After locating "Click the Turkish flag icon" in the listing below, copy that line and each one after it exactly, ending with the line that has "This screenshot has width=293, height=231.".

§ **Excerpted records**
= Beginning of Section =
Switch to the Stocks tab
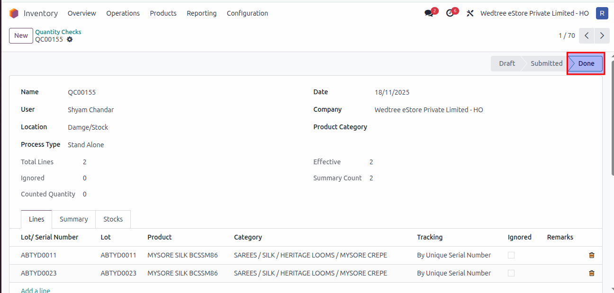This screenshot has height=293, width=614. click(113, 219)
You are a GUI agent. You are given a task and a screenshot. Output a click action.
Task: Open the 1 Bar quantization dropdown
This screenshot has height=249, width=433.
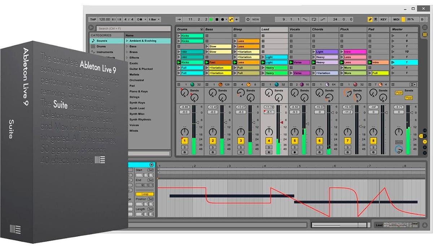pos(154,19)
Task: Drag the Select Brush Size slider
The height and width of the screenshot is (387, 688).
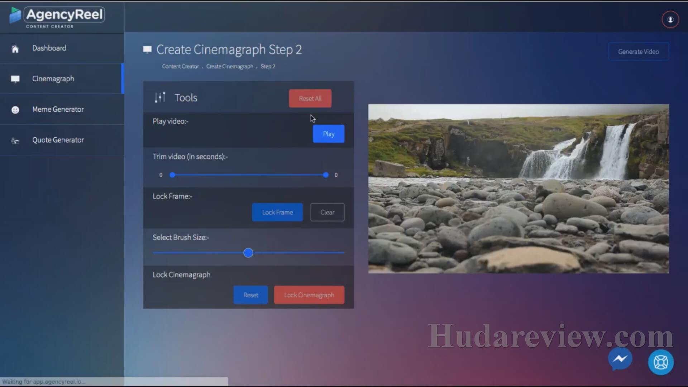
= End of Section =
= Beginning of Section =
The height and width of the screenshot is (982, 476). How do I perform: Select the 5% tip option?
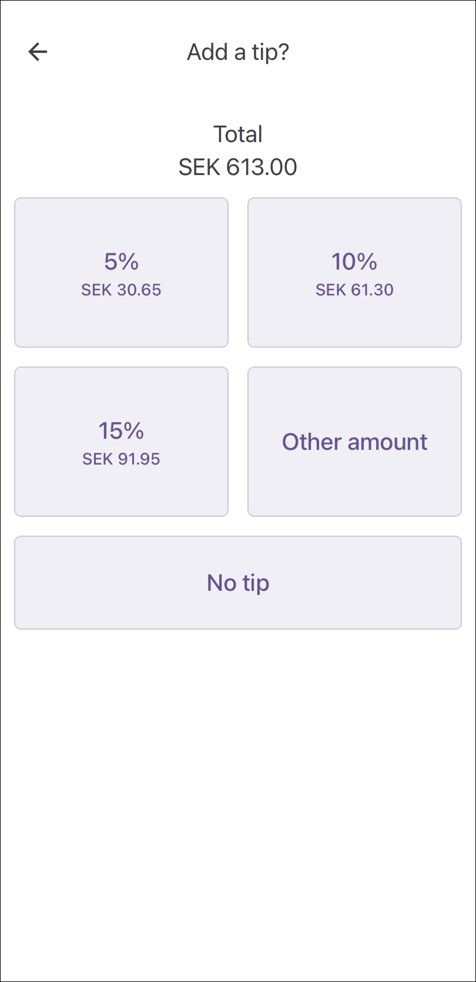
= End of Section =
= Beginning of Section =
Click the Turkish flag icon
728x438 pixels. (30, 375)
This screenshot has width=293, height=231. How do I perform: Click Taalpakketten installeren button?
= End of Section =
§ **Answer to this task**
Click the Turkish flag icon
728x438 pixels. (30, 375)
This screenshot has width=293, height=231. How do I perform: Click Taalpakketten installeren button?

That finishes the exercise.